中文关键词: 集合预报释用,最优百分位融合,台风降水,改进
Abstract:Based on ECMWF ensemble forecast, the optimal percentile fusion product of typhoon rainfall in Guangdong Province is developed by using customized fusion parameters. Verification indicates that threat score (TS) of severe precipitation is significantly improved than the ensemble average product. The longer the forecast lead time, the greater the increment, but Bias and false alarm ratio (FAR) also become greater accordingly. The over-estimation of severe precipitation forecast is related to the divergence of typhoon path forecast. Since the fusion product uses high percentile field for mapping in large rainfall grades, the fusion result of severe precipitation is close to the union of severe rainfall locations of each member. When the typhoon paths are more dispersed, the spatial location of the severe precipitation area of each member is generally more divergent, resulting in the large range error of the severe rainfall area predicted by the fusion product.
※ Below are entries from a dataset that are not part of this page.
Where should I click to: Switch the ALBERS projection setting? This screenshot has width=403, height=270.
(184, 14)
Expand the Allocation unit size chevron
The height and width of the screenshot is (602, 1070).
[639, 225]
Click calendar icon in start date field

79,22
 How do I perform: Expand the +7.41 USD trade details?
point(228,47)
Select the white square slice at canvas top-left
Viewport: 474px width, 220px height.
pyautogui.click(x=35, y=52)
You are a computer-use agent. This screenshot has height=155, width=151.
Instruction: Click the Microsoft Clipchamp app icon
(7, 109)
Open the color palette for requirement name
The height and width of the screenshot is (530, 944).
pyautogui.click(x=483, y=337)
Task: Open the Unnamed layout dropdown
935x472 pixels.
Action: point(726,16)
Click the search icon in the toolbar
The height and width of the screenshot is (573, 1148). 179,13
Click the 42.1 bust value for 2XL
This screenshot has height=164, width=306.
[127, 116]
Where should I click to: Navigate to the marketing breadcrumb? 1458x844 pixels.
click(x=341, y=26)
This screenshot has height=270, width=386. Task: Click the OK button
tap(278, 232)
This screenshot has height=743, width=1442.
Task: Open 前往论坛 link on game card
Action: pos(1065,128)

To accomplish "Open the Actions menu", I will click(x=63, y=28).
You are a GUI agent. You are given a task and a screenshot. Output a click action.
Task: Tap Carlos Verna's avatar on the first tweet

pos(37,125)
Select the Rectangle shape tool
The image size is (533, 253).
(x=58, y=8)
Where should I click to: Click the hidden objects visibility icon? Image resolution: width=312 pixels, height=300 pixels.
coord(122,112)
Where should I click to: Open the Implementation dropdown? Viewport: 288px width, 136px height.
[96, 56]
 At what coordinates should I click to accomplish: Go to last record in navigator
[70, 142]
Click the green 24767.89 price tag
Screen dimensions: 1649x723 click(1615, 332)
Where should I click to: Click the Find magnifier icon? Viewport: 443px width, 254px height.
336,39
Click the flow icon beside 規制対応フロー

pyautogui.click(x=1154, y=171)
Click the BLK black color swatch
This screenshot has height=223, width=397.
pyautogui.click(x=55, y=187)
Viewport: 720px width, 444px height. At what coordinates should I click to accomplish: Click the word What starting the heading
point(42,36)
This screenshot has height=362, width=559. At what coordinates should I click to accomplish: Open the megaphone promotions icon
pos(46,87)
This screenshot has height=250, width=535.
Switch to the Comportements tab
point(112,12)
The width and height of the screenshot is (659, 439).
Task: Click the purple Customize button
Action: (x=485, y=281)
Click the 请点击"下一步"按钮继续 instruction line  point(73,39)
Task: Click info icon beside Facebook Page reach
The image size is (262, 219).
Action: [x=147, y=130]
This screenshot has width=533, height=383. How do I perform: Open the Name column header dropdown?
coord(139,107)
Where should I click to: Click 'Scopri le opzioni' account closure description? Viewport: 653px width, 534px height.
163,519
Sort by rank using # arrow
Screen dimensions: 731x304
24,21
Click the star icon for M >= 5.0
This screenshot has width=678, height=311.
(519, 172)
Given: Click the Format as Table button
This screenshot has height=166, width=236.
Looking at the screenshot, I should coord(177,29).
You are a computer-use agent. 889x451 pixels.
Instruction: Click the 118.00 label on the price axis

In order to solve this problem, a forecast index describing the probability of forecasting a certain precipitation threshold is introduced, which can effectively identify the heavy rainfall forecast samples with large false alarms but few hit alarms. Using the index, we are likely able to improve the optimal percentile fusion product. Under the condition of maintaining TS, the improved fusion products have Bias decreasing from 1.27 to 1.03 and FAR from 0.51 to 0.43 during the test period. Meanwhile, the longer the forecast time, the greater the improvement effect of Bias and TS of the fusion products. Therefore, the revised products can provide grid quantitative precipitation forecast with more appropriate severe precipitation scope and more accurate rainfall location in forecasting operation.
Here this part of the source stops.